Technofreak:
Ok, let's, for a minute, stop arguing the relative merit of fixing the problem. What about NZTA just doing the honourable thing and handing back the road in the same state as it was when they took it over?
It's more complicated than the mayor's lawnmower analogy. If we are relating the road to a lawnmower, it's more like your neighbor saying 'can I borrow your old rusty lawnmower (which might be worth $1 on Trademe), you can still use it and I'll take care of all of the maintenance'. After 10 years of the arrangement, both of you benefiting from use of the mower, the motor blows up and your neighbor walks away from the problem. You've had a good run, with use of a mower for 10 years with no maintenance costs, and all you did was chipped in a rusty old mower worth $1 ten years ago.
In the context of roads they are a liability rather than an asset - they cost more money than they bring in (unless they are tolled, which isn't the case here). To be clear, I don't think roads are a bad thing, they have a huge benefit for society. But from a council's point of view, they either own the road and Waka Kotahi covers 50% of the upkeep, or Waka Kotahi owns the road and Waka Kotahi covers 100% of the upkeep - one of those is a lot more advantageous for the council!

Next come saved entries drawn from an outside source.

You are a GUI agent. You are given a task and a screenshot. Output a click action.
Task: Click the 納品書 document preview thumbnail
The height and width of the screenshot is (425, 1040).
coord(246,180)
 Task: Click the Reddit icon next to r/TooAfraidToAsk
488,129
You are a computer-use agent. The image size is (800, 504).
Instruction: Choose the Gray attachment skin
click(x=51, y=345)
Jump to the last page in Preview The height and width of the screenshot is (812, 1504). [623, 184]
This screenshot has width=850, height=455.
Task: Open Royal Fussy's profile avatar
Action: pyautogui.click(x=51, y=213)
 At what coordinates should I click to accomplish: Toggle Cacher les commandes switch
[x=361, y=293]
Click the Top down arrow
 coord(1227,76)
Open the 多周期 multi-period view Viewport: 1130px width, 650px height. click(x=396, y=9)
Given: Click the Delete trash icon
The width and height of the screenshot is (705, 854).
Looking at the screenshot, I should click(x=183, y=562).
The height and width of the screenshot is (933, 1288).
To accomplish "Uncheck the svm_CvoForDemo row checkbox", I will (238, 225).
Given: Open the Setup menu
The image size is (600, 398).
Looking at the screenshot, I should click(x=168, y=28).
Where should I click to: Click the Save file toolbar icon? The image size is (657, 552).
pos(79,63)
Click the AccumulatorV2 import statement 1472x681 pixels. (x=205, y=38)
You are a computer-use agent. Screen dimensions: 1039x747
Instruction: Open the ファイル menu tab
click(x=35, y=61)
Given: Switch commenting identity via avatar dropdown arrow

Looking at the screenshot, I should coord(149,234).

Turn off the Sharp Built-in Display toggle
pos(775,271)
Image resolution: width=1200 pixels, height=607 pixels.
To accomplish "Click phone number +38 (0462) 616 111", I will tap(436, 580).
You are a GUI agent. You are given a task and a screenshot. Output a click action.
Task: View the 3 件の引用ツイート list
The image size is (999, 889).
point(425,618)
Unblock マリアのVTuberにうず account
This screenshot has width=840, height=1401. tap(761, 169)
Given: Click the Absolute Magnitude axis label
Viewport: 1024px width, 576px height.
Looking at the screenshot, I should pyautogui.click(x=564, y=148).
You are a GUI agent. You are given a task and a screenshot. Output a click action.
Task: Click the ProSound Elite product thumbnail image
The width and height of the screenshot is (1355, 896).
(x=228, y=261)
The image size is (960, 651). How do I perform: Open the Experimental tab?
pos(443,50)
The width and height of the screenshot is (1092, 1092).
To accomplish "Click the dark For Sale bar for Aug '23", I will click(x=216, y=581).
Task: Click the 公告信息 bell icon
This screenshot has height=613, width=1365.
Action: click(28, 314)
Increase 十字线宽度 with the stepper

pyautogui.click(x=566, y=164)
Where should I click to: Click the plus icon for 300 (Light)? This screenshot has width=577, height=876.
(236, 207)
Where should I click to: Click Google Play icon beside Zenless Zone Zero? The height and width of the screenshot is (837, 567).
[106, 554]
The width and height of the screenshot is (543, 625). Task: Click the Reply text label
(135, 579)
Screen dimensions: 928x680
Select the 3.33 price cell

In an alternate scenario, where the road was never loaned to Waka Kotahi, and the crossing started facing problems in 2022, I think the council would be even stingier than Waka Kotahi in stumping up to fix the crossing properly, and more likely than Waka Kotahi to close the crossing. This reflects that the cost of fixing the crossing is a much bigger share of the council's roading budget than Waka Kotahi, even if the council was only on the hook for 50%. Also, if the council went to Waka Kotahi saying 'we want to do a big upgrade of the level crossing, are you happy to pay 50%' they would probably say no on the same basis as they are now. So, whether it was loaned to Waka Kotahi or not, is a red herring.